Five Fun Workout Games for Healthy Kids

Kids workout with circut training at the YMCA

By Kedric Fink, West Chester Area YMCA Team Member

Kedric Fink, a Certified Personal Trainer with the National Academy of Sports Science, is a Personal Trainer for the West Chester Area YMCA. He’s been working with children to make exercise fun since 1999. Here are five of his favorite games that help keep kids moving.

Instilling healthy habits into children helps them grow into healthy adults. Making exercise fun turns working out from a chore to be sluggishly completed -- and never fully adopted -- into an activity that they look forward to time and time again.

You may have heard that kids shouldn’t lift weights, and that’s partially right. Kids shouldn’t be lifting heavy weights. What they should be doing instead is working on coordination, which can involve traditional weightlifting movements as long as the weights are light. The younger the child, the more they should be working on simple gross movement patterns. These are things like squats, jumping jacks, side shuffles, pushups and pullups that they should be doing. As they get older, they can work on fine movement patterns and highly complex movements, such as fine-tuning hand and foot position or perfecting a barbell clean (An Olympic Weightlifting movement where a lifter moves a barbell from the floor to a position across the shoulders).

With that in mind, here are five fun workout games for kids that you can do at home which will help improve their coordination, conditioning and overall strength.

Shuttle Runs

Place a single marker, such as a cone or tennis ball, on the floor and a set of five markers about 30 feet away. Start at the single marker and run to the set of five markers 30 feet away. Pick up one marker, run back with it, and place it next to the starting marker. Repeat for all markers. Once completed, replace the set of five markers 30 feet away (kids love to help set things back up). To add a little competition, set up two lanes side by side for a race.

To make it fun, use different types of footwork instead of running. You can use things like side shuffles, grapevines, and backpedaling. You can even use bear crawls and crab walks to go back and forth.

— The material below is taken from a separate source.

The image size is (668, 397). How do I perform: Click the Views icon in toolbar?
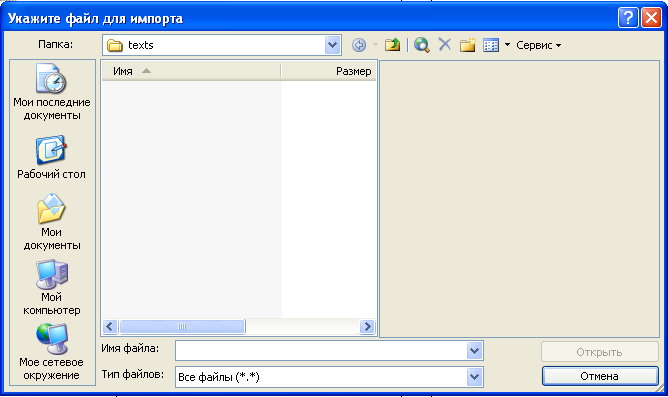click(x=491, y=45)
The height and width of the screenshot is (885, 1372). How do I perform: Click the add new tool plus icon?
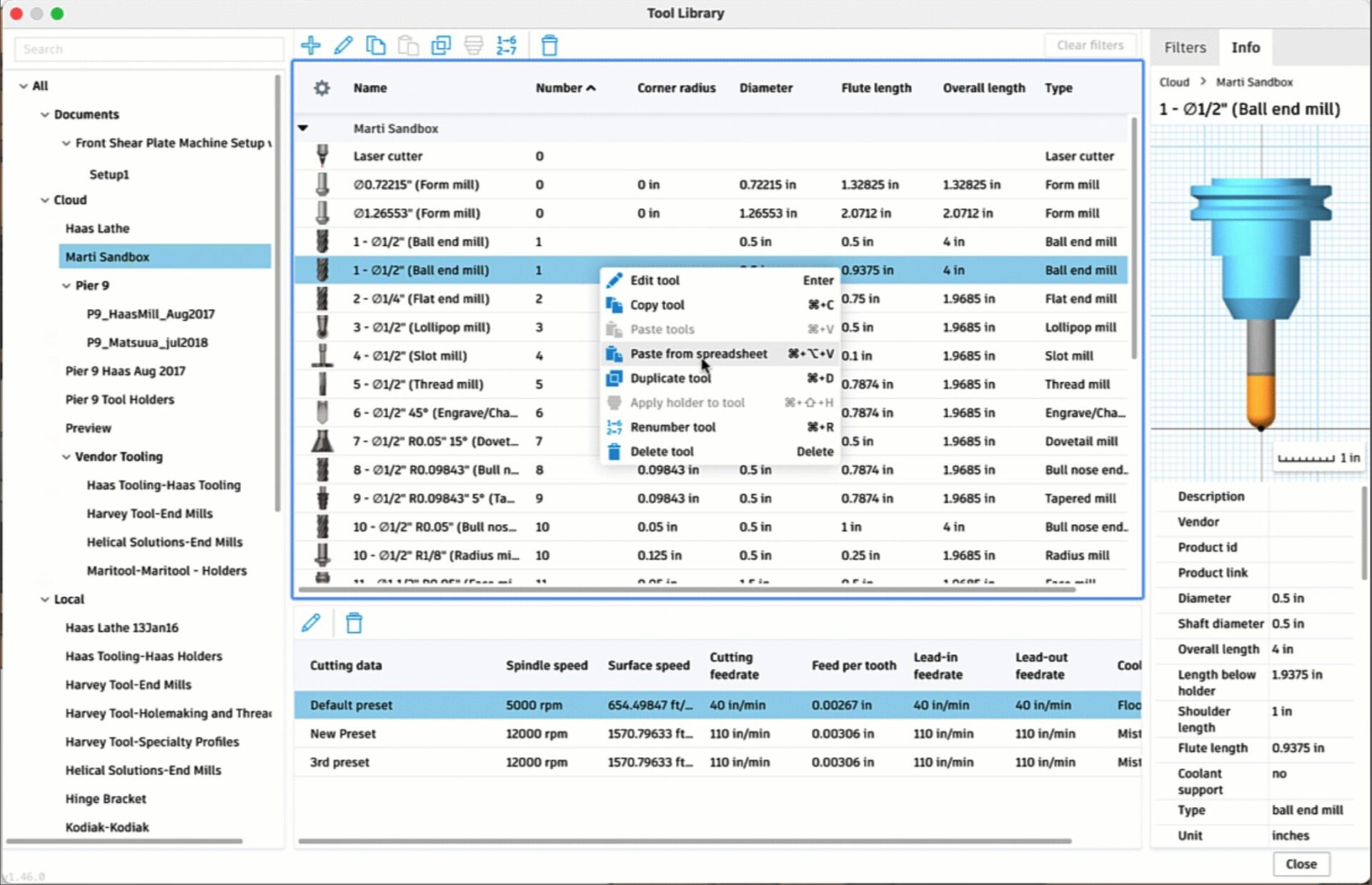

To change it up even more, do an exercise after running down to the set of five markers but before picking up a marker to run back with it. You can do things like completing three to five repetitions of pushups, squats, situps, jumping jacks, or burpees each time. To supercharge it, combine a footwork pattern with an exercise (e.g. grapevines and situps).

X-Circuit

Choose any six fitness activities (planks, lunges, pushups, curls, jumping jacks, etc.). Set up the “X” circuit using any kind of markers as shown below. For two minutes, participants run through the circuit, completing everything in the direction shown below. Go through as many times as possible in the two minutes. However, emphasize that proper form and technique is more important than speed. After the two minutes, take a quick break and then go again. Repeat as desired.

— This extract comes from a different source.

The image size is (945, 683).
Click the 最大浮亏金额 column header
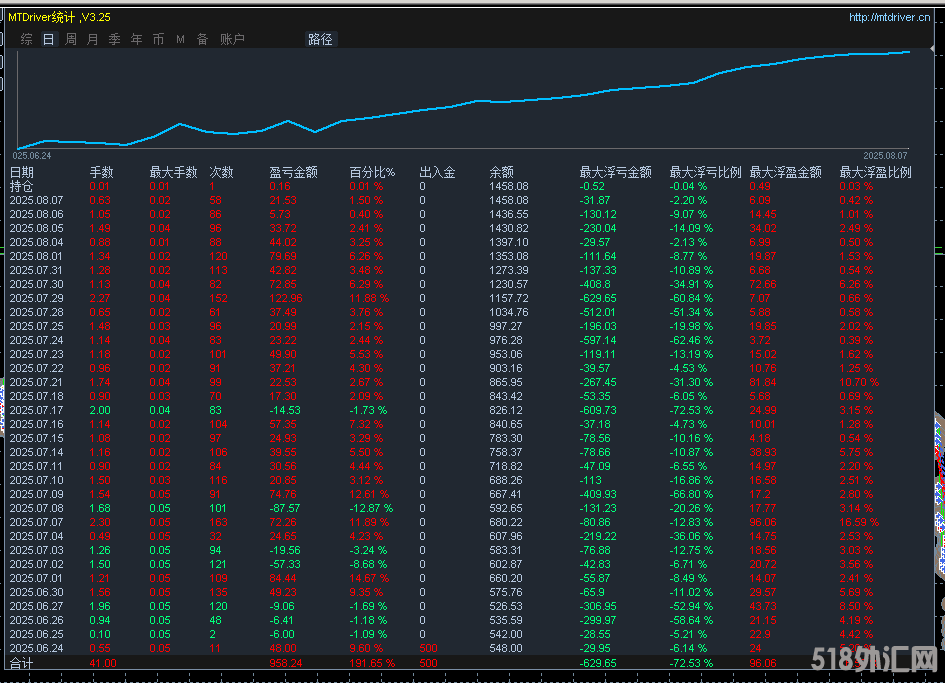615,172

Want to switch it up? Change the time, change the exercises or have them run from station to station with different footwork patterns like side shuffles, grapevines, bear crawls, etc.

*A Burpee is an exercise performed by bending over and placing the hands on the ground, jumping the feet back so that the body is in a pushup position, returning to the standing position and jumping once.

Cross Over Relay

It’s time to challenge your child and his or her friends to improve their fitness levels with a great combination of running and throwing. Divide the group into two teams and designate a starting line and goal line. Make sure the goal line is within throwing distance of the start line. Have the children form a single file line side-by-side behind the start. When you say, "Go," the first child in each team runs to the goal line while carrying a basketball. As soon as the child crosses the goal, they turn around and throw the ball to the next teammate. The team that gets all its members to the goal line first AND is standing in a straight line wins.

Timed Scavenger Hunt

Hide five tennis balls around the house and write five different exercises on four different pieces of paper and place it under each tennis ball, such as 20 jumping jacks or 10 pushups. When the child finds the tennis ball, they must complete the exercise and bring the tennis ball back to “home base”, which is wherever you are. They have five minutes to bring all five tennis balls back to the home base.

Jumping Rope

Kids love jumping rope. Start by showing them how to do a basic jump where they jump rope with both feet together, then show them how to alternate feet. Move on to criss-cross and jumping rope jumping jacks. Sure, this means that you need to know how to do all these things, too, but what’s a better way to teach your children that staying fit and healthy matters than by doing it with them yourself.